▶ [Your assignment]: From the line containing "Task: Open the new tab plus button" to the last line of the data, both included, transcribe each line exactly, leaving out pictures and adding nothing.

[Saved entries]
┄┄┄┄┄┄┄┄┄┄┄┄┄┄┄┄┄┄┄┄

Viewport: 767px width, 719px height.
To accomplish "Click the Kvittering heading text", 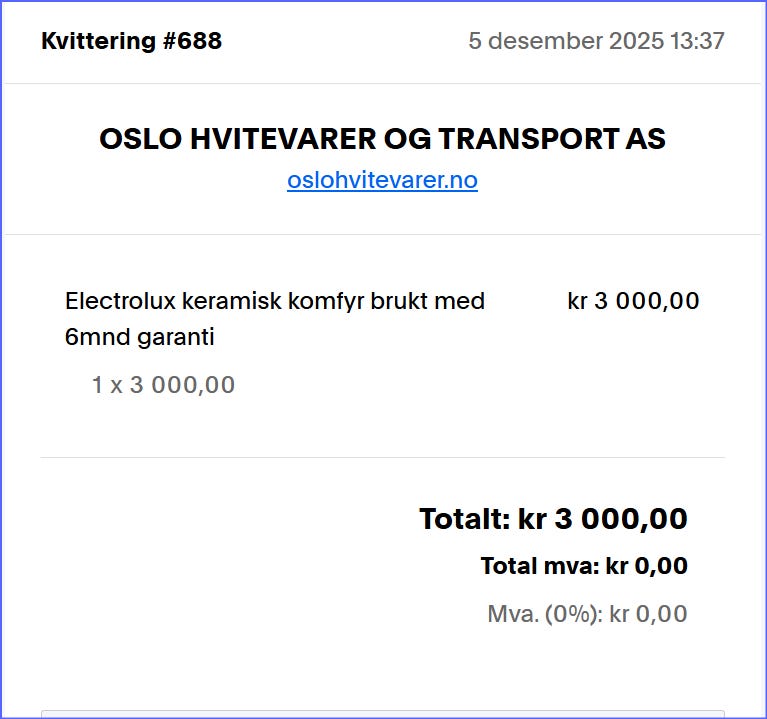I will point(99,41).
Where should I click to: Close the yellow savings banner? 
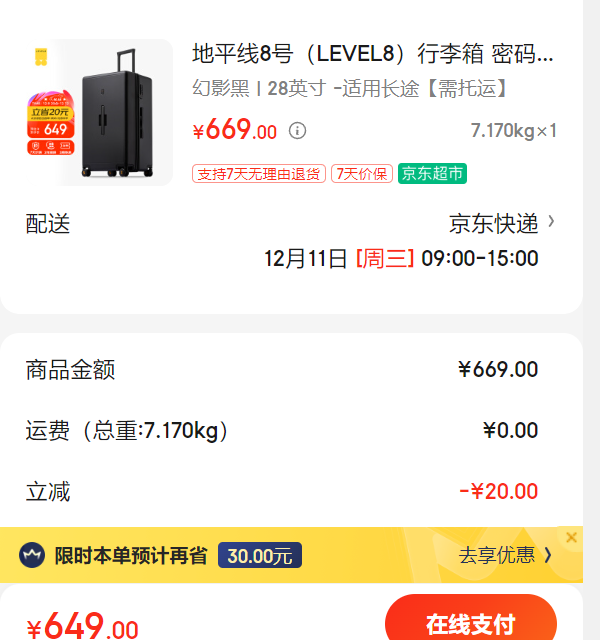coord(571,537)
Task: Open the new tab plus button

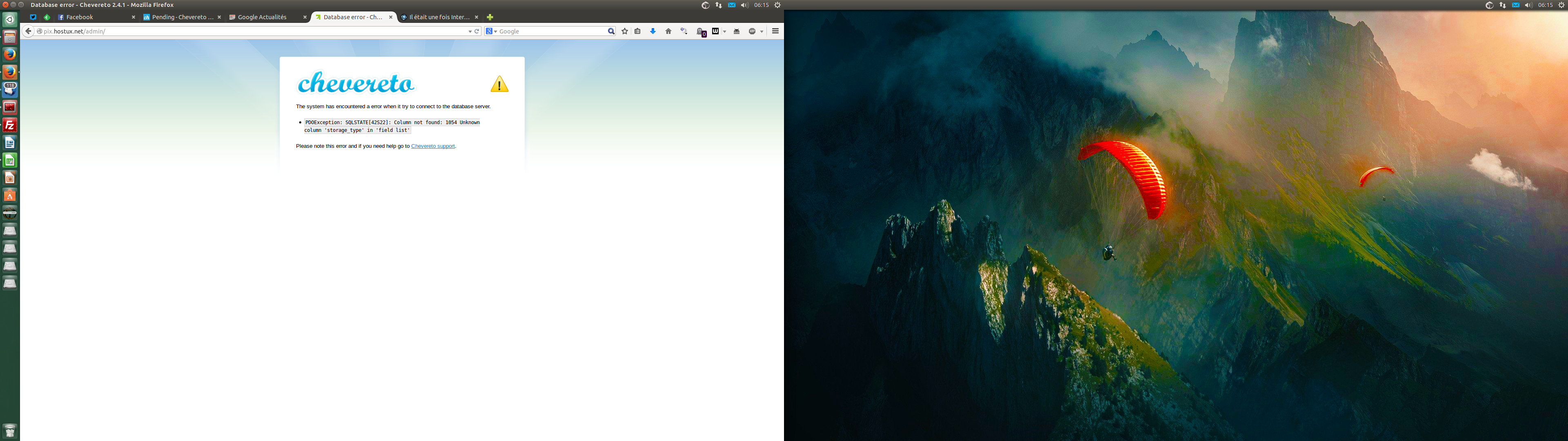Action: pyautogui.click(x=490, y=17)
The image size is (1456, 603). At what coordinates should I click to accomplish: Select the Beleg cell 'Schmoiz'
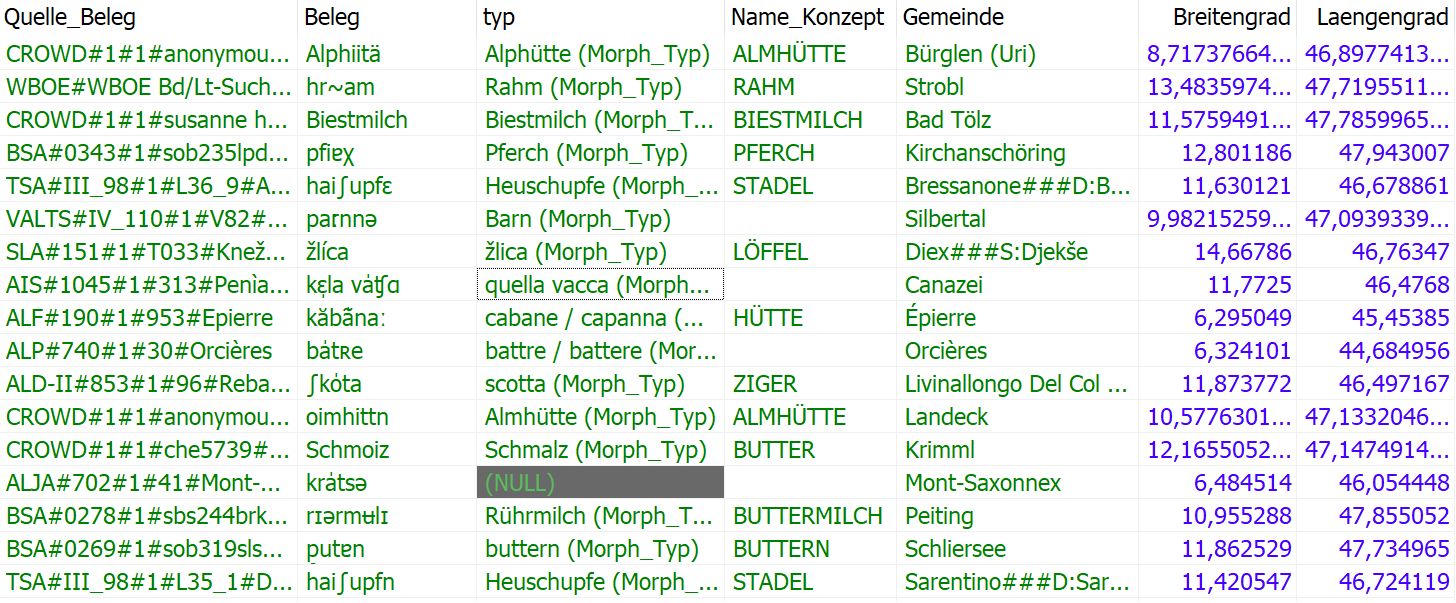pyautogui.click(x=348, y=450)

┄┄┄┄┄┄┄┄┄┄┄┄┄┄┄┄┄┄┄┄

▶ [Response for this exercise]:
Task: Open the new tab plus button

Action: pyautogui.click(x=490, y=17)
The image size is (1456, 603). At what coordinates should I click to accomplish: Select the Beleg cell 'Schmoiz'
pyautogui.click(x=348, y=450)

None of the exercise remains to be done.